EXERCISE: Start to finish, write out the entries exactly, leaving the pictures aside.

TASK INPUTS:
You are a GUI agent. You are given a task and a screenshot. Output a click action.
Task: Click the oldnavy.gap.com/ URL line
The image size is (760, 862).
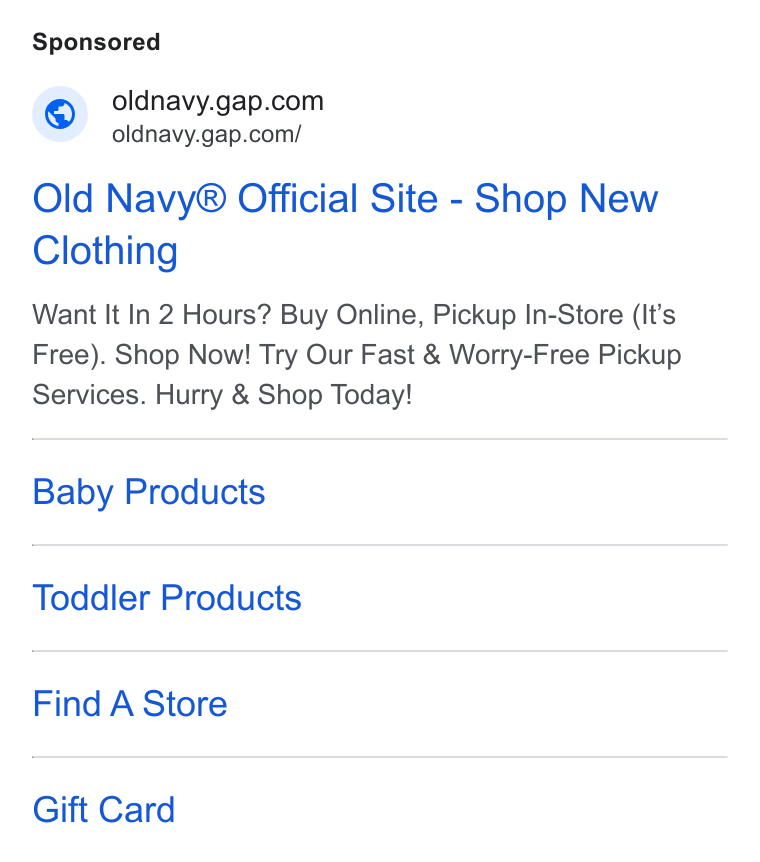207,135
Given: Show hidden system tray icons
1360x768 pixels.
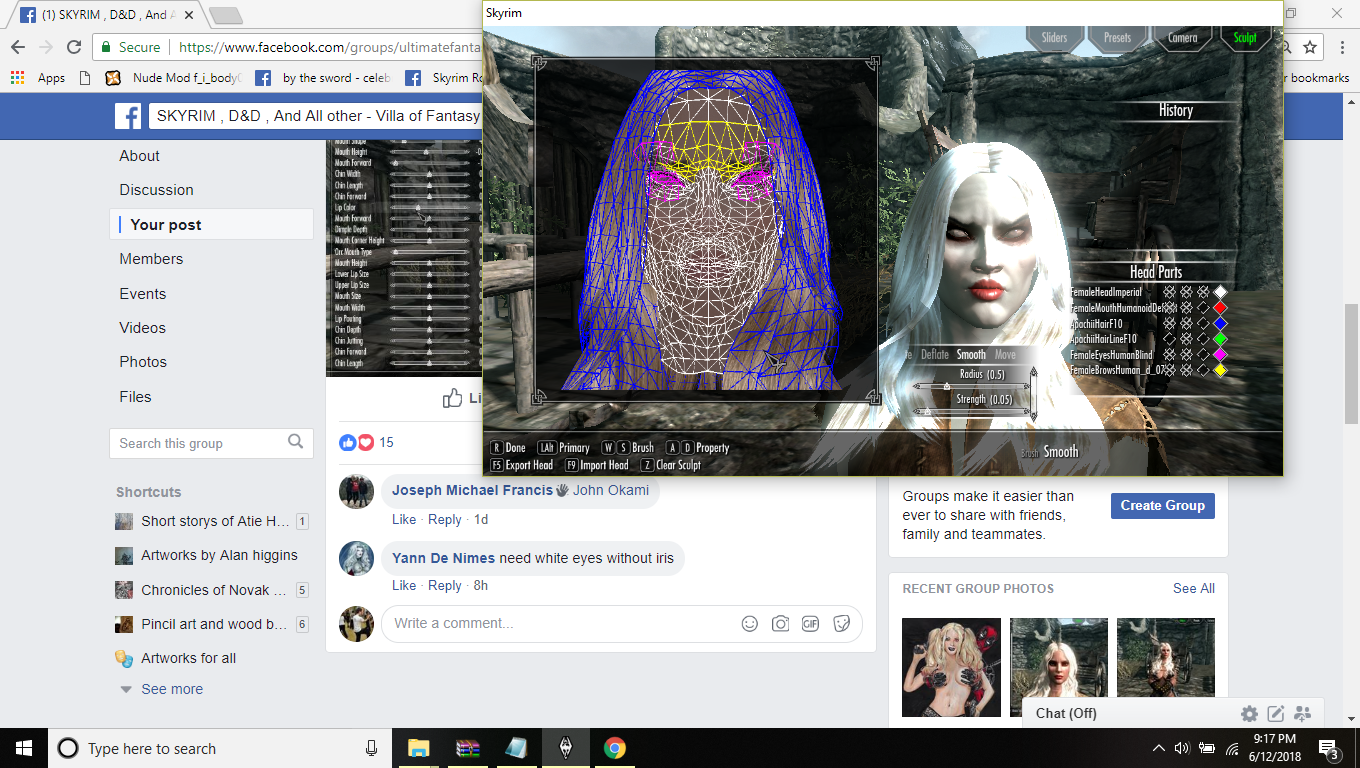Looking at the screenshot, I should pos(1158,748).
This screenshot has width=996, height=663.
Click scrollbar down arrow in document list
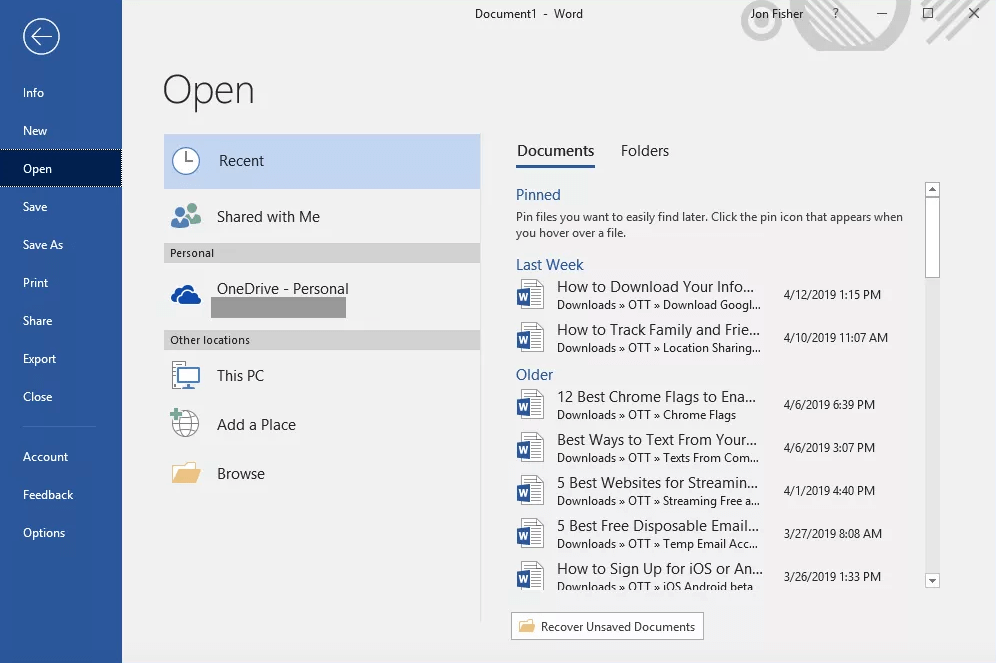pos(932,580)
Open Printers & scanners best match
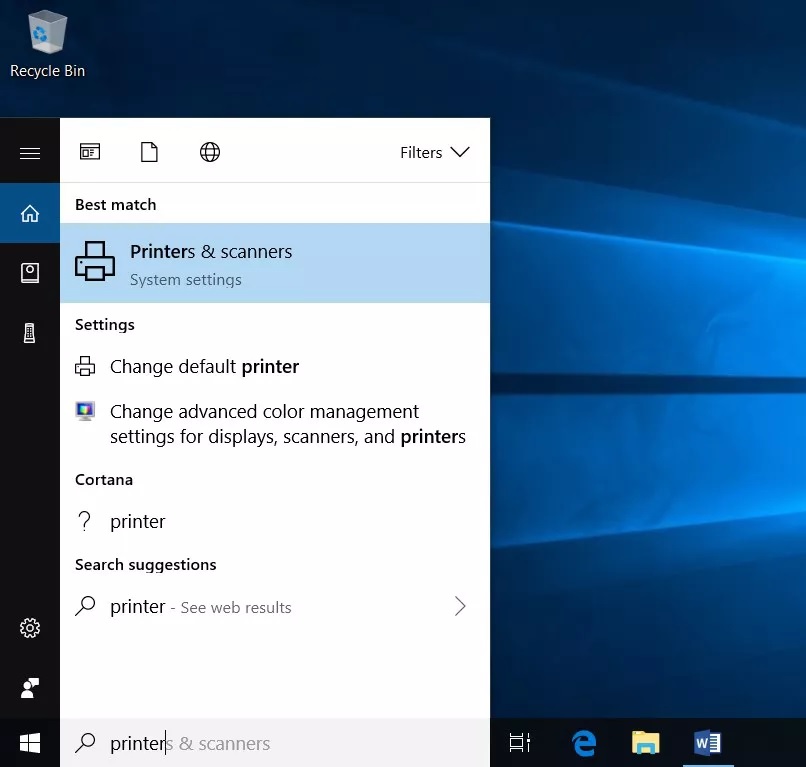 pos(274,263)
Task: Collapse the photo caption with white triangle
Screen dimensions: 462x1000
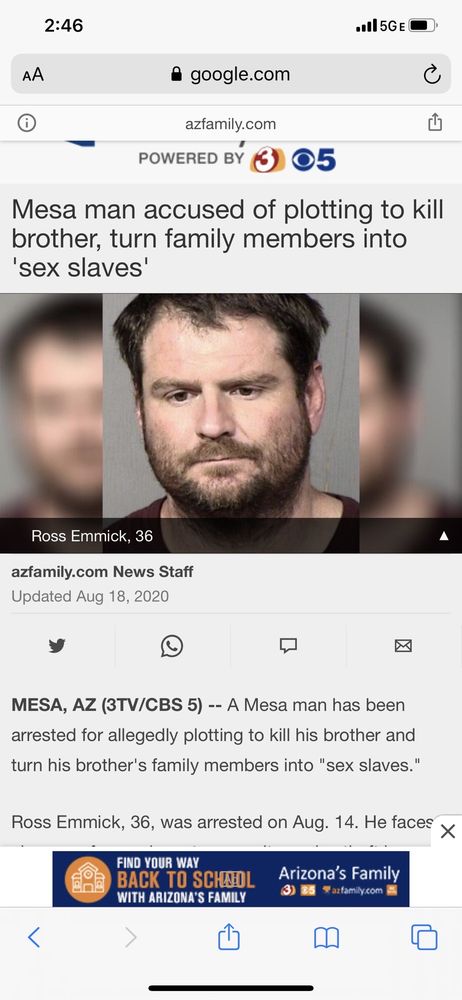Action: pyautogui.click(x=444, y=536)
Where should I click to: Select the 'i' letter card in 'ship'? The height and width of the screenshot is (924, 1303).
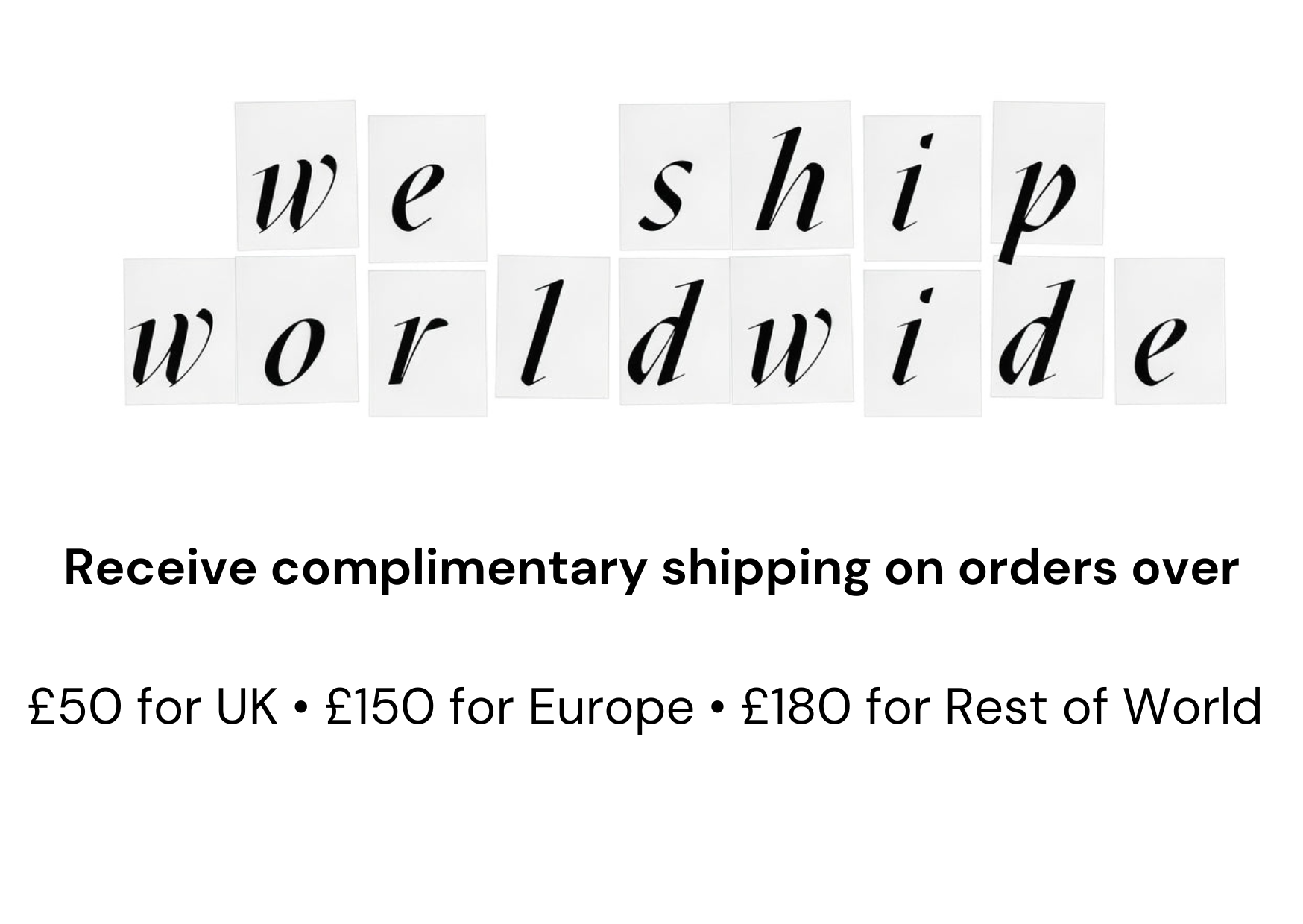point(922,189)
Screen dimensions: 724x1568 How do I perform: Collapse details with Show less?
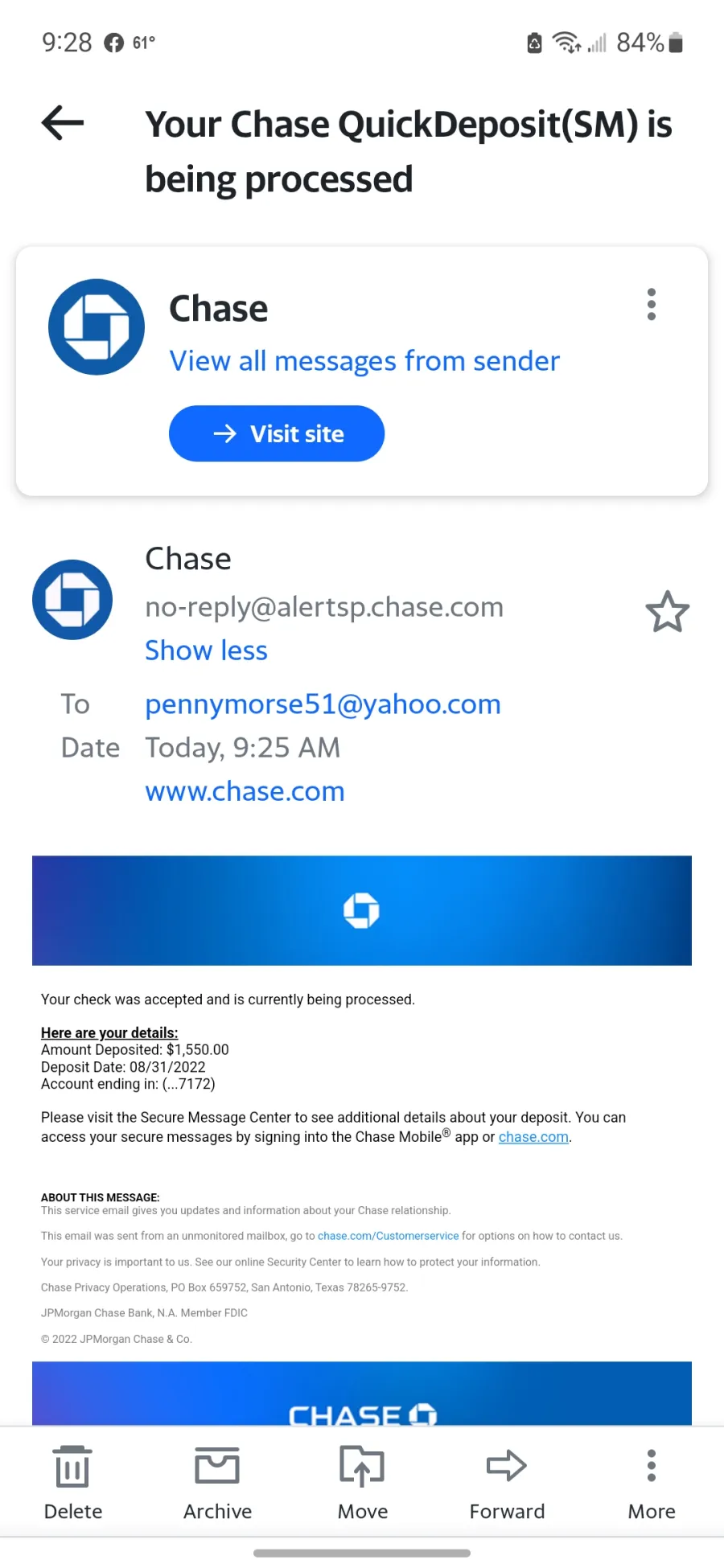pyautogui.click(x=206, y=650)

TASK RESULT:
You are a GUI agent. You are given a task and a screenshot. Output a click action.
Task: Click the oldnavy.gap.com/ URL line
The image size is (760, 862).
207,135
Given: Show hidden system tray icons
1360x768 pixels.
Looking at the screenshot, I should pos(1158,748).
This screenshot has width=996, height=663.
Click scrollbar down arrow in document list
pos(932,580)
Open Printers & scanners best match
 pos(274,263)
Task: Collapse the photo caption with white triangle
Screen dimensions: 462x1000
Action: pyautogui.click(x=444, y=536)
Where should I click to: Select the 'i' letter card in 'ship'? The height and width of the screenshot is (924, 1303).
point(922,189)
Screen dimensions: 724x1568 How do I perform: Collapse details with Show less?
pyautogui.click(x=206, y=650)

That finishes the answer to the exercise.